Dans ce chemin que l’on emprunte auprès de l’artiste, le cinéaste délaisse les interviews. Il choisit délibérément des archives où Vian est au premier plan et deux magnifiques voix off qui content le roman de l’homme : une femme, déliant le fil de la vie de Boris Vian, et un homme récitant des passages de son œuvre. La force du film tient à plusieurs aspects : c’est un film musical, ponctué de magnifiques morceaux ; il est dicté par une compréhension poussée, pas seulement académique, de l’homme et de l’œuvre ; sa forme même parvient à retranscrire le fil de toute une vie.
La façon dont le récit est traité nous emmène au plus près de l’esprit de Vian : libre, léger, créateur sans repos, poussé et angoissé à la fois par le temps qui le ronge. La découverte et l’apprentissage du jazz, la rencontre avec les grands musiciens, l’écriture qui vient comme un souffle là encore dicté par le jazz, les figures libres, les premiers succès littéraires puis le scandale et le refus des grandes maisons, Gallimard en tête, de poursuivre leur travail d’édition, la pêche à la chronique, l’amour à travers Ursula, puis le moment où il se voit confier la direction artistique des disques Fontana.
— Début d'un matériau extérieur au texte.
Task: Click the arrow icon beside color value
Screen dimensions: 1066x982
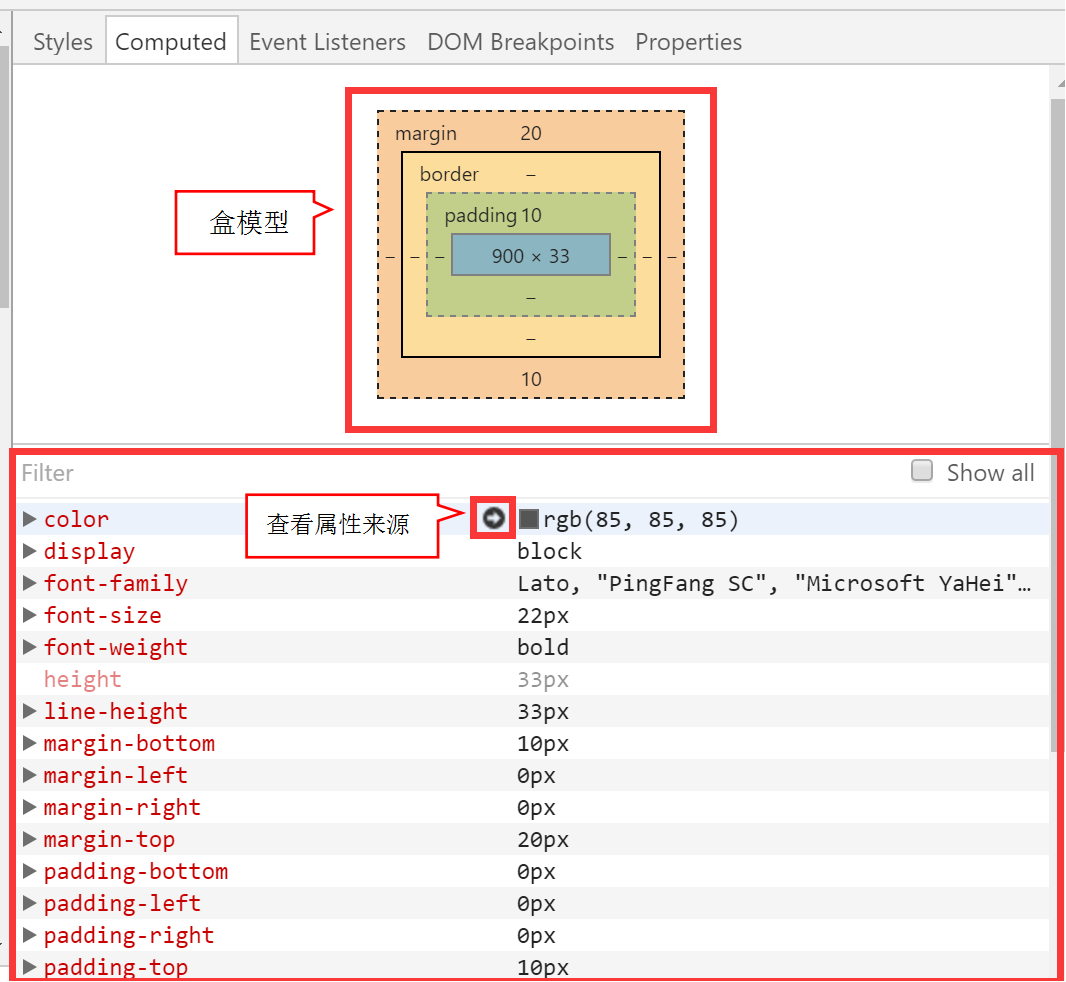Action: point(493,518)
L’édition DVD est augmentée d’une riche interview de Nicole Bertolt, collaboratrice d’Ursula Vian Kübler et qui gère l’œuvre de Vian. Un supplément qui vient apporter des informations sur la place de l’œuvre de Vian aujourd’hui : des romans traduits dans le monde entier, jusqu’au Japon, des pièces de théâtre jouées un peu partout elles aussi. Une reconnaissance posthume qui arrive dès les années soixante, et trouve son apogée très peu de temps après la mort de Vian, en 1959. Par sa littérature, mais aussi ses chansons : Higelin chantant Il m’arrive un truc terrible le soir dans mon lit en 1966, Serge Reggiani La Java des bombes atomiques en 1969 ou encore le fameux Déserteur par Maxime Le Forestier en 1977 sont les autres pépites de cette édition DVD.
« Dans un mois j’aurais 33 ans, écrivait Vian, texte repris au début du film. Il me vient à l’idée que c’est terrible mais je ne sais absolument pas comment je serai. Ce que je serai après, un vieux de quelle sorte. Et qu’au fond, ce serait maintenant le moment merveilleux pour mourir si je croyais à la littérature. Alors, qu’est-ce que je fais : je meurs, ou non ? »
Boris Vian meurt six ans après avoir écrit ces mots. Cinquante ans plus tard, son œuvre écrite (romans, poèmes, scénarios…) et chantée résonne plus que jamais des accents libres et existentiels de cette musique noire américaine, libre et émancipatrice : le jazz.